At first glance it looks like a hybrid but a closer look, I'd have to agree with the above because of the dark color on the bill and the lack of dark plumage on the chest area.

Definitely a cool bird that I'd have on the wall.


----------



## Acemallard (Sep 30, 2003)

I shot 1 like that this year also.


----------



## Goose Guy350 (Nov 29, 2004)

you shot the "Pat" of ducks LOL


----------



## Kris brantner (Sep 22, 2009)

cool bird. shot one a few weeks ago, that 100 percent looked like a hen, exept a bright yellow bill. not an immature drake or a black duck, just a hen with a yellow bill. unless a mottled duck found its way to wisconsin. freaks of nature happen, and it is cool if you can whack em. seen a cool widgeon/mallard hybrid. coolest duck i have ever seen. he was sitten in a refuge tho, so no chance to shoot him


----------



## burns_312 (Dec 1, 2009)

Hen killer!!!


----------



## 4dozendekes (Oct 12, 2009)

burns_312 said:


> Hen killer!!!


dude..dont worry about it, its legal


----------



## Kris brantner (Sep 22, 2009)

its my choice. i whack a hen, expecially when the season was as tough as this one in wisconsin. you take every bird you can get. its not like a can kill 18 greenheads everytime we go out. this year, most of the hunts have been more like 4 or 5. so i figure why not


----------



## wingaddict (Sep 16, 2009)

Kris brantner said:


> its my choice. i whack a hen, expecially when the season was as tough as this one in wisconsin. you take every bird you can get. its not like a can kill 18 greenheads everytime we go out. this year, most of the hunts have been more like 4 or 5. so i figure why not


Yeah a guys gotta kill as much as he can to keep the pictures looking "cool". :eyeroll:


----------



## Kris brantner (Sep 22, 2009)

see once again some moron turned a guys thread into a stupid hen arguement. its like religion, you believe what you want, and i will believe what i want. dont try to push your religion or life values on me. same with this crap. you arent going to say or do anything at all on here that will keep anyone from shooting any less hens. hens get shot, expecially in the morning when they are hard to id. all i said is i shot a hen with a yellow bill. somethen was screwed up and it was a cool looking duck. i never had nor ever will post pictures on here because of people like you. piss off, have a nice day


----------



## Chaws (Oct 12, 2007)

It's not a drake or a hen, it's a tranny!


----------



## PJ (Oct 1, 2002)

Let's say hypothetically it is a hen. I doubt it is a breeder. :eyeroll:


----------



## greenhead61 (Feb 15, 2007)

I shot one that looked like that probably 12 years ago. But i have to say the coolest lookn bird i ever shot was a mallard/widgen cross and fully plumed. Awsome bird!!! Wish I had pics. Hes at the taxidermist. Heck the taxidermist offerd me 500 buck for him. Wouldn't sell it for anything. Not to mention its aginst the law to sell migratory birds. :beer:


----------



## AdamFisk (Jan 30, 2005)

I've shot a few hens in my life......................ON PURPOSE.

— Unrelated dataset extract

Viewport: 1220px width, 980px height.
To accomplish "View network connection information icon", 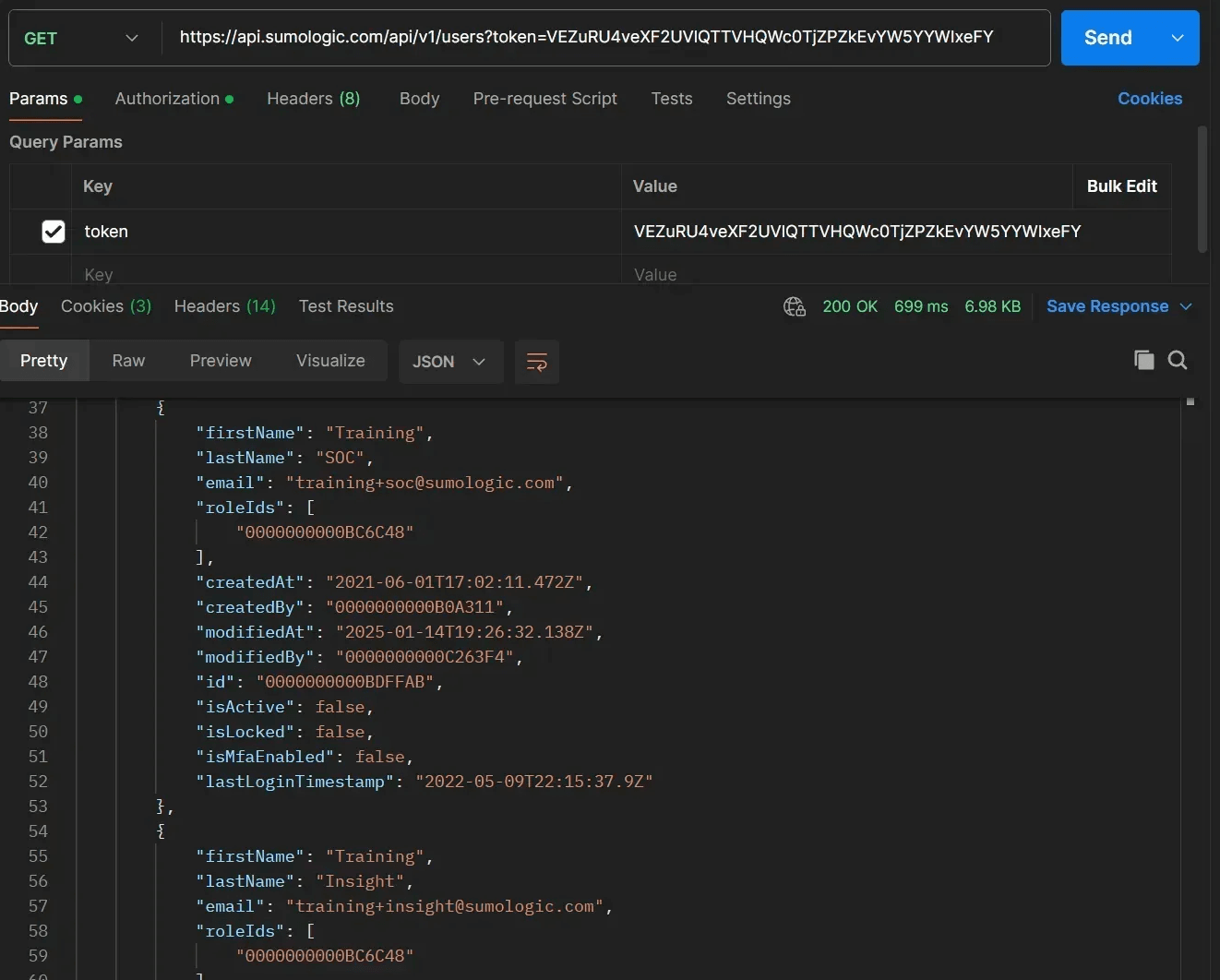I will click(795, 305).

The duck population as we all know it, will now end.

:eyeroll: :eyeroll: :eyeroll: :eyeroll: :eyeroll: :eyeroll: :eyeroll: :eyeroll: :eyeroll: :eyeroll:


----------



## Nick Roehl (Mar 7, 2002)

I quit shooting drakes this year. Hens taste better!!! :beer:


----------



## huntingtim08 (Sep 17, 2004)

You should see all the hen Canadian Geese I shoot a year, their population is on the down fall :rollin: :rollin:

Sweet looking duck BTW


----------



## keenansnyder (Jan 25, 2006)

> Bloodyblinddoors wrote:
> :lol: Glad you guys are havin fun with this. The truth is no one will ever be able to prove or disprove what it is so it does'nt pay to argue. Wich is what usually happens on a thread like this.
> 
> It's a freak. A guy on another forum thought it might be one of these. I'm gonna have to go ahead and sortof.... agree.
> ...


how dod you know what a hybrid looks like??? all hybrids don't look the same..i have seen a few hybrid mallard/black ducks and they look like the one you shot...

congrats on a once in a lifetime bird....

(wigeon/mallard hybrid is cool but a pintail/mallard is even cooler)


----------



## BDPH (Apr 7, 2008)

[/URL]img]

you mean like this one?!?!?!

sorry for the fuzzy pic i was excited and in a hurry.


----------



## pgquackstacker (Feb 26, 2010)

BDPH said:


> [/URL]img]
> 
> you mean like this one?!?!?!
> 
> sorry for the fuzzy pic i was excited and in a hurry.


That looks like a park duck to me.


----------



## BDPH (Apr 7, 2008)

pgquackstacker said:


> BDPH said:
> 
> 
> > [/URL]img]
> ...


I should have known better than to post this here and expect genuine excitment from other hunters instead of the jealousy that always follows something like this.


----------



## pgquackstacker (Feb 26, 2010)

It just looks like one of those farm ducks and a mallard cross bred. Muscovy X Mallard IMO. It could be something else but by looking just at that picture park duck in which case I'm not jealous.


----------



## BDPH (Apr 7, 2008)

[img[/img]








[/URL][/img]

maybe pics of wing speculum/feet and tail would help? if not w/e you'll have to wait until i get it back from taxidermist

MJ

ps. i suck at photobucket and such


----------



## keenansnyder (Jan 25, 2006)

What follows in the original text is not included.